** Record excerpts follows **

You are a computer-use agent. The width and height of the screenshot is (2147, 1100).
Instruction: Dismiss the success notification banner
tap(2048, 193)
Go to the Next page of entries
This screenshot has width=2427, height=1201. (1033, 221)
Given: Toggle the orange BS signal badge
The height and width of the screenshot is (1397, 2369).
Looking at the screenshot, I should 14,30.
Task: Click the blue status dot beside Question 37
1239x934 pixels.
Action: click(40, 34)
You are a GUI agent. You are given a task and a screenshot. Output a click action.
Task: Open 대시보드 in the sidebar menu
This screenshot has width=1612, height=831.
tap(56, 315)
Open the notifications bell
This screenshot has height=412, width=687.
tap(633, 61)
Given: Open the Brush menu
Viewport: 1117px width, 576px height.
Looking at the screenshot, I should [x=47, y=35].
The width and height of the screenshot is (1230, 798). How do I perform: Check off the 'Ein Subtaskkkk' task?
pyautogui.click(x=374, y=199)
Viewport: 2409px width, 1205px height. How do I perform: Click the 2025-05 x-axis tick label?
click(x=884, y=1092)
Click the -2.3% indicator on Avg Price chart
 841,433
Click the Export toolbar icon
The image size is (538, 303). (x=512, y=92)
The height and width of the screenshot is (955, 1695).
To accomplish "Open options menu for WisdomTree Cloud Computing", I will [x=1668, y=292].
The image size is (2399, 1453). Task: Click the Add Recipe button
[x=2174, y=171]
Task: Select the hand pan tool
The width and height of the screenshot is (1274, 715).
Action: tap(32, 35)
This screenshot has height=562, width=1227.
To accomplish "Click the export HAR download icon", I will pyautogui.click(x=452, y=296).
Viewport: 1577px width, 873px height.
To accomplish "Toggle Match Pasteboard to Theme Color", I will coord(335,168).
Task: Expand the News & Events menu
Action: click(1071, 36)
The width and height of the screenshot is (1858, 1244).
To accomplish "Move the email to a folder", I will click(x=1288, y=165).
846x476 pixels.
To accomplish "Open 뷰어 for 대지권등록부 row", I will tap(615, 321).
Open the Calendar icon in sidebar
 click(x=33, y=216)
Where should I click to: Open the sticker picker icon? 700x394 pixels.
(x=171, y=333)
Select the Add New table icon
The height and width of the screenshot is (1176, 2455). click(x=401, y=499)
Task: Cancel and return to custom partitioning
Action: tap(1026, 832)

** End of Record excerpts **

Required work =
The lines above from the one with "Go to the Next page of entries" through the one with "Viewport: 1577px width, 873px height." are to be duplicated exactly, ends included, with nothing added.

Reply =
Go to the Next page of entries
This screenshot has width=2427, height=1201. (1033, 221)
Given: Toggle the orange BS signal badge
The height and width of the screenshot is (1397, 2369).
Looking at the screenshot, I should 14,30.
Task: Click the blue status dot beside Question 37
1239x934 pixels.
Action: click(40, 34)
You are a GUI agent. You are given a task and a screenshot. Output a click action.
Task: Open 대시보드 in the sidebar menu
This screenshot has width=1612, height=831.
tap(56, 315)
Open the notifications bell
This screenshot has height=412, width=687.
tap(633, 61)
Given: Open the Brush menu
Viewport: 1117px width, 576px height.
Looking at the screenshot, I should [x=47, y=35].
The width and height of the screenshot is (1230, 798). How do I perform: Check off the 'Ein Subtaskkkk' task?
pyautogui.click(x=374, y=199)
Viewport: 2409px width, 1205px height. How do I perform: Click the 2025-05 x-axis tick label?
click(x=884, y=1092)
Click the -2.3% indicator on Avg Price chart
 841,433
Click the Export toolbar icon
The image size is (538, 303). (x=512, y=92)
The height and width of the screenshot is (955, 1695).
To accomplish "Open options menu for WisdomTree Cloud Computing", I will [x=1668, y=292].
The image size is (2399, 1453). Task: Click the Add Recipe button
[x=2174, y=171]
Task: Select the hand pan tool
The width and height of the screenshot is (1274, 715).
Action: tap(32, 35)
This screenshot has height=562, width=1227.
To accomplish "Click the export HAR download icon", I will pyautogui.click(x=452, y=296).
Viewport: 1577px width, 873px height.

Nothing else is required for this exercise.